MATERIAL SHOWN

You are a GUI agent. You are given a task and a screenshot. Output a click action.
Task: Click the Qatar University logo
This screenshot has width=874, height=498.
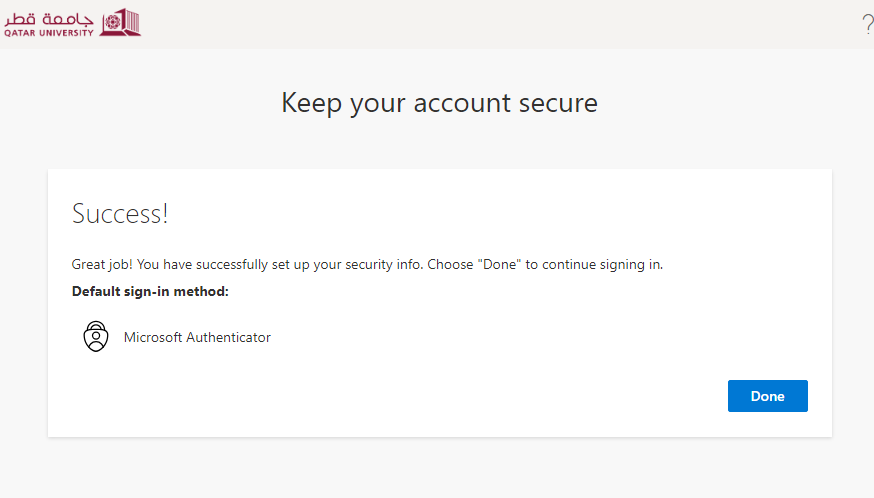coord(72,22)
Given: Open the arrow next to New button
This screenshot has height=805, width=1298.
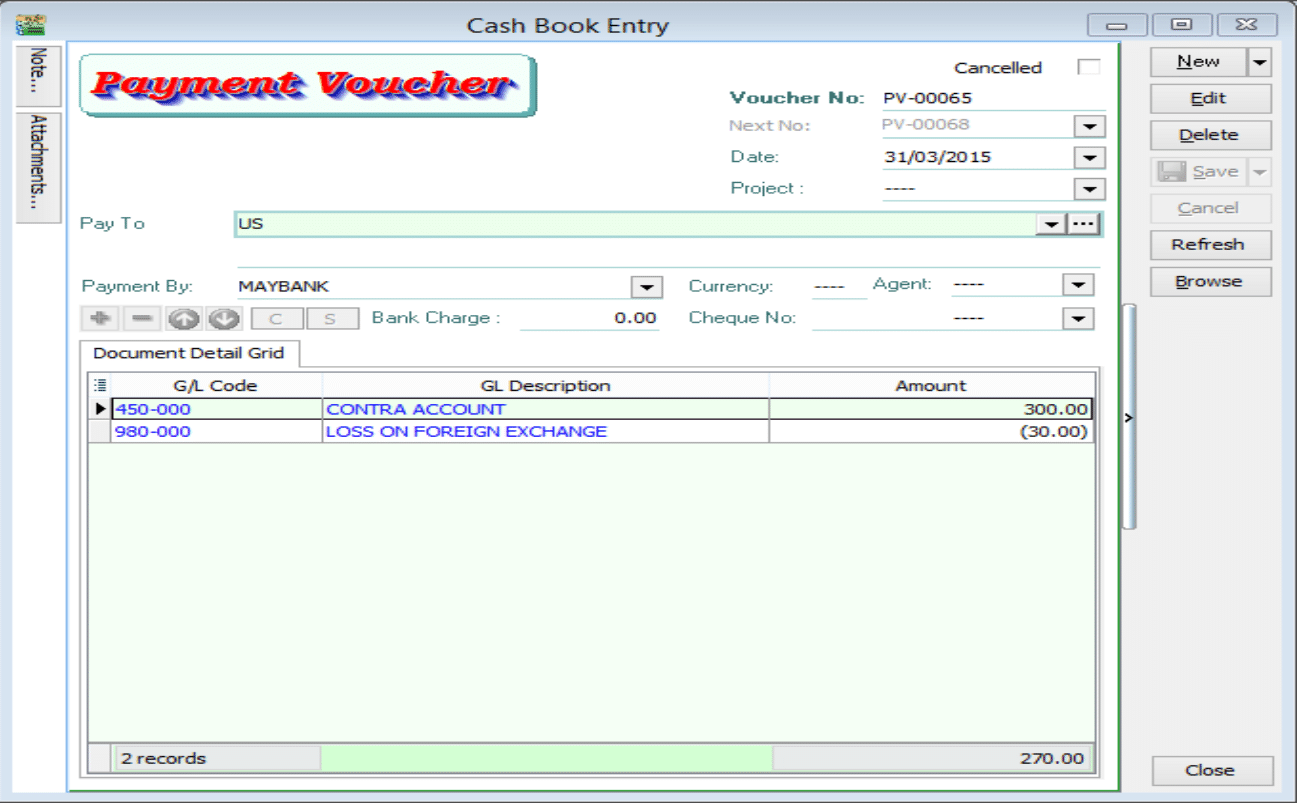Looking at the screenshot, I should pyautogui.click(x=1259, y=62).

TASK STATEMENT
Would you retype the listing above exactly, omitting its pictures?

COMPLETED TASK
You are a GUI agent. You are given a task and a screenshot. Output a click action.
Task: Click the Qatar University logo
This screenshot has width=874, height=498.
coord(72,22)
Given: Open the arrow next to New button
This screenshot has height=805, width=1298.
Looking at the screenshot, I should pyautogui.click(x=1259, y=62).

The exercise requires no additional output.